Passage provided ▸
-.-.-

I've turned down Room 101 so many times this week, it's untrue. I didn't like the sad noise
from Daisy there.
I have put in, I have put, I keep putting a word in for you.
It's okay, we talked about it before.
They laugh in my face. It's okay, we talked about it before.
They laugh in my face.
Well, wait till I can swim better, they'll really book me then, won't they?
Can we just stop talking about this?
But you had swimming lessons,
and you also...
Yeah, but I was going from...
Zero to hero.
Zero to hero.
He didn't even do doggy paddles.
One of the things I know about you is,
before working with you on this little show,
I heard you on Desert Island Discs saying that you...
Yeah, I had to get a boat. I couldn't swim there.
I heard you say that you think a person
should always be having lessons in something.
Yeah, he does.
I do agree with that, yeah.
Now, if we take that...
That's what he says to his friends in the S&M community.
The lessons I've had over the years are actually mildly depressing.
I've had, like, physical training lessons
and various forms of fighting lessons,
and now I'm having swimming lessons,
but no, like, musical instruments or foreign languages or cookery, nothing.

-.-.-

Supplied data ▸
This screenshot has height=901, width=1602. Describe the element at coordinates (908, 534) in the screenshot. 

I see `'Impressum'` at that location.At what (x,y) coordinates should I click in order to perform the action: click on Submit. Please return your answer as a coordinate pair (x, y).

-.-.-

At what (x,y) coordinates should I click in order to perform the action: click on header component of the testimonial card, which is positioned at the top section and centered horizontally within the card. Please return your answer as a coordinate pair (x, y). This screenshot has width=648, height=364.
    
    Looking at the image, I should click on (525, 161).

-.-.-

Actions to take ▸
[1] For each statement, answer yes or no according to the transcript, and quote the words from it that decide the answer. (a) Someone holds that a person should always be having lessons in something. (b) Cookery is among the lessons the speaker has had. (c) The speaker is currently having swimming lessons.
[2] In the transcript, what two kinds of lessons does the speaker mention having had before the swimming lessons?
The rows are separate material and have nothing to do with the transcript.

Answers by task ▸
[1]
(a) Yes: "I heard you say that you think a person should always be having lessons in something"
(b) No: "but no, like, musical instruments or foreign languages or cookery, nothing"
(c) Yes: "and now I'm having swimming lessons"

[2] Physical training lessons and various forms of fighting lessons.